### Instructions to follow
Where the records below show a line containing "Open 'all the", start copying; end with the line containing "Task: Click the Créer un PDF Adobe icon", and copy it too.

++++++++

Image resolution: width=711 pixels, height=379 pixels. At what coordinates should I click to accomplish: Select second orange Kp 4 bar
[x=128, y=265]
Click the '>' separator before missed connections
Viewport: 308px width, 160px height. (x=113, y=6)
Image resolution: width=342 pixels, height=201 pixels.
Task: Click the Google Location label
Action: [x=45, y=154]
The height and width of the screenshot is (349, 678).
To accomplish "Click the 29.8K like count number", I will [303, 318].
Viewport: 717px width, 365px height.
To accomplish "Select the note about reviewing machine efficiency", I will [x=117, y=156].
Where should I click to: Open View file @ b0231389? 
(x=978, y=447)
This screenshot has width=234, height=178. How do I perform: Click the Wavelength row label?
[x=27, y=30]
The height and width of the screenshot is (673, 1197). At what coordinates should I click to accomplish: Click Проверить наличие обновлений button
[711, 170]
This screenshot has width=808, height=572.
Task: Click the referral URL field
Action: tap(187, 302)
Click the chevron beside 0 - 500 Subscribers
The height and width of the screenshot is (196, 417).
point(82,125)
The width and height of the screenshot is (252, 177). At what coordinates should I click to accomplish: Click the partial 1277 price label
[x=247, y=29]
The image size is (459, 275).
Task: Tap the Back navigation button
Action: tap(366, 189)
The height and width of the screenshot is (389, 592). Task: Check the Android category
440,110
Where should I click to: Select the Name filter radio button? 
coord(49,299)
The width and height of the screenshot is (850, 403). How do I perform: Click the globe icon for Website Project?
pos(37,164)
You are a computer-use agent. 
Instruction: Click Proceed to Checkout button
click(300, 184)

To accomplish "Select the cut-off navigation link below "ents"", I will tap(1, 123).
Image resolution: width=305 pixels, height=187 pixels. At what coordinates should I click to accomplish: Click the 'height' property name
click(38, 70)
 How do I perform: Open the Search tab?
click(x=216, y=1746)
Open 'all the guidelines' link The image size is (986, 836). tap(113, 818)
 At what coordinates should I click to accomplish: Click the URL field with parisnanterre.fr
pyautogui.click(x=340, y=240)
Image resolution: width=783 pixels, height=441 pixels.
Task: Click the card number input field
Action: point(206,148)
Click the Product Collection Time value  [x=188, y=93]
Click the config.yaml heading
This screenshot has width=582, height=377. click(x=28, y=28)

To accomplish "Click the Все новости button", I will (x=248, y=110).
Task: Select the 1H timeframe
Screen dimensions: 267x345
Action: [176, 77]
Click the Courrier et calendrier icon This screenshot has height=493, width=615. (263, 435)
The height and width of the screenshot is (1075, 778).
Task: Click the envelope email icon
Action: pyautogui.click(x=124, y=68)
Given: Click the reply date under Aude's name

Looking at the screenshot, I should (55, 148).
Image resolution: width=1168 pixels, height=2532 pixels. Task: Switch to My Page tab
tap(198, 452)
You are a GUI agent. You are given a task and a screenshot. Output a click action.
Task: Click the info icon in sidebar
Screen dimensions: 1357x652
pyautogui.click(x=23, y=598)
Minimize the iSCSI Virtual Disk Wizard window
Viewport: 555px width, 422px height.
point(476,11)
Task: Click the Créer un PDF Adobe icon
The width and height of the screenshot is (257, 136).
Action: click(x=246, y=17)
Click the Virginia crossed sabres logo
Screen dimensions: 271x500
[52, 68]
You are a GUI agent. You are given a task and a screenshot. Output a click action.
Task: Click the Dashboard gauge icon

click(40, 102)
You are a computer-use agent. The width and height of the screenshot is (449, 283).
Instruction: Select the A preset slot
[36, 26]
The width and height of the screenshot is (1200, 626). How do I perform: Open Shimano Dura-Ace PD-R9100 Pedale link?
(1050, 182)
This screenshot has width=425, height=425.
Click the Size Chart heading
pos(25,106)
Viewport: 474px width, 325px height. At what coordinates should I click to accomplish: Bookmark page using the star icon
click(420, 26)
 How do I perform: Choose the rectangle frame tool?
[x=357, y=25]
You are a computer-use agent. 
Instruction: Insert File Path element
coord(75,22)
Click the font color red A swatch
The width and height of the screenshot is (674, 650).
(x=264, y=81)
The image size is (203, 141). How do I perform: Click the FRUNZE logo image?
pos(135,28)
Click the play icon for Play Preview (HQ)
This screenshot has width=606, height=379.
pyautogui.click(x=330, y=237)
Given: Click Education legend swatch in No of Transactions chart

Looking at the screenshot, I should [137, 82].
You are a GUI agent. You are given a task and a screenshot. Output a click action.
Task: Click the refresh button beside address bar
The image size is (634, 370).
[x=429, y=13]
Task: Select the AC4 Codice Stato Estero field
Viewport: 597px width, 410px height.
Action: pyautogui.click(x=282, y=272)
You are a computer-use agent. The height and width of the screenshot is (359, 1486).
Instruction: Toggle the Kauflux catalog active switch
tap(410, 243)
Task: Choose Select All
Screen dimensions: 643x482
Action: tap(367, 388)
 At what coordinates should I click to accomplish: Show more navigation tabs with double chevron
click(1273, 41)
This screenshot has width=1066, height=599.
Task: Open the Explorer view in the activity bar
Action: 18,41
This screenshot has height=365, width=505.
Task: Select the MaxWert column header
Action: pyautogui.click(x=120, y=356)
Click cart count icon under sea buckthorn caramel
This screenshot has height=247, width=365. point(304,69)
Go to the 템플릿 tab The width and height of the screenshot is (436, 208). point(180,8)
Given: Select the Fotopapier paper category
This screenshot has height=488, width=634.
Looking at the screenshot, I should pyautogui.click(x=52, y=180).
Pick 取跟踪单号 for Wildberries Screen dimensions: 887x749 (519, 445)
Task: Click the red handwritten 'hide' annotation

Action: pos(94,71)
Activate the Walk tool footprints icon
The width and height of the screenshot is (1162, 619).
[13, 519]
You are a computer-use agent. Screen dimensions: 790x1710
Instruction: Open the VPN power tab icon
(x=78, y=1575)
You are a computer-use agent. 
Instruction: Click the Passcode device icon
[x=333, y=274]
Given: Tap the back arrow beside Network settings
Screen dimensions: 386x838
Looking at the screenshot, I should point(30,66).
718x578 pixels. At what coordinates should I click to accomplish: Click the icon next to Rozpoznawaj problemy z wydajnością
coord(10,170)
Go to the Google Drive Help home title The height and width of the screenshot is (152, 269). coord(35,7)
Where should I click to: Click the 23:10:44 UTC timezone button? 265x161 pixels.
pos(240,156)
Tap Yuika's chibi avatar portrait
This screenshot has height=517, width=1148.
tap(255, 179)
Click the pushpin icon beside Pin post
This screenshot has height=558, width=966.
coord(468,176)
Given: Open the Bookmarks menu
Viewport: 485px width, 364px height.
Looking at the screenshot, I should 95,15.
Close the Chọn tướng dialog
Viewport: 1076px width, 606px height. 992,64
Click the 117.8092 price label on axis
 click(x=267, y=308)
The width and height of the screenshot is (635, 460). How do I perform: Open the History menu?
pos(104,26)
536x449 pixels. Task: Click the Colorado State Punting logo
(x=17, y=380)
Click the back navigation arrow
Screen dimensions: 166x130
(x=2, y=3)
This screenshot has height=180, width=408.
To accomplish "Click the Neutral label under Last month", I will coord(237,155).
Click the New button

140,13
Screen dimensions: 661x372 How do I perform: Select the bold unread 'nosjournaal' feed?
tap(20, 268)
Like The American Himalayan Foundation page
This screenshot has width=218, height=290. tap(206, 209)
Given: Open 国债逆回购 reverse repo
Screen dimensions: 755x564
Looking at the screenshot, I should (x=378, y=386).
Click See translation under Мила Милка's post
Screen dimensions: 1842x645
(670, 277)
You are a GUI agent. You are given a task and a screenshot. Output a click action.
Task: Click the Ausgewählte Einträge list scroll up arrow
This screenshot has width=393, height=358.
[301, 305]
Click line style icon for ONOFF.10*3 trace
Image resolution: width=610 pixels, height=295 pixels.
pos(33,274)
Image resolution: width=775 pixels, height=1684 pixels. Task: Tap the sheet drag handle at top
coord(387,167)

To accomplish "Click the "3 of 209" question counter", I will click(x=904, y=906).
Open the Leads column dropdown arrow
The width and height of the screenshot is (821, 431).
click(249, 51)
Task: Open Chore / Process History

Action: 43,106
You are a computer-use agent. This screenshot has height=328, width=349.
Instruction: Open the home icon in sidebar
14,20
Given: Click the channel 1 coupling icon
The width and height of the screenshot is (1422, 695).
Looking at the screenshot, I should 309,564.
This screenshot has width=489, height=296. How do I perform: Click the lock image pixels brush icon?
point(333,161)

++++++++

### Result of this exercise
Open 'all the guidelines' link The image size is (986, 836). tap(113, 818)
 At what coordinates should I click to accomplish: Click the URL field with parisnanterre.fr
pyautogui.click(x=340, y=240)
Image resolution: width=783 pixels, height=441 pixels.
Task: Click the card number input field
Action: point(206,148)
Click the Product Collection Time value  [x=188, y=93]
Click the config.yaml heading
This screenshot has width=582, height=377. click(x=28, y=28)

To accomplish "Click the Все новости button", I will (x=248, y=110).
Task: Select the 1H timeframe
Screen dimensions: 267x345
Action: [176, 77]
Click the Courrier et calendrier icon This screenshot has height=493, width=615. (263, 435)
The height and width of the screenshot is (1075, 778).
Task: Click the envelope email icon
Action: pyautogui.click(x=124, y=68)
Given: Click the reply date under Aude's name

Looking at the screenshot, I should (55, 148).
Image resolution: width=1168 pixels, height=2532 pixels. Task: Switch to My Page tab
tap(198, 452)
You are a GUI agent. You are given a task and a screenshot. Output a click action.
Task: Click the info icon in sidebar
Screen dimensions: 1357x652
pyautogui.click(x=23, y=598)
Minimize the iSCSI Virtual Disk Wizard window
Viewport: 555px width, 422px height.
point(476,11)
Task: Click the Créer un PDF Adobe icon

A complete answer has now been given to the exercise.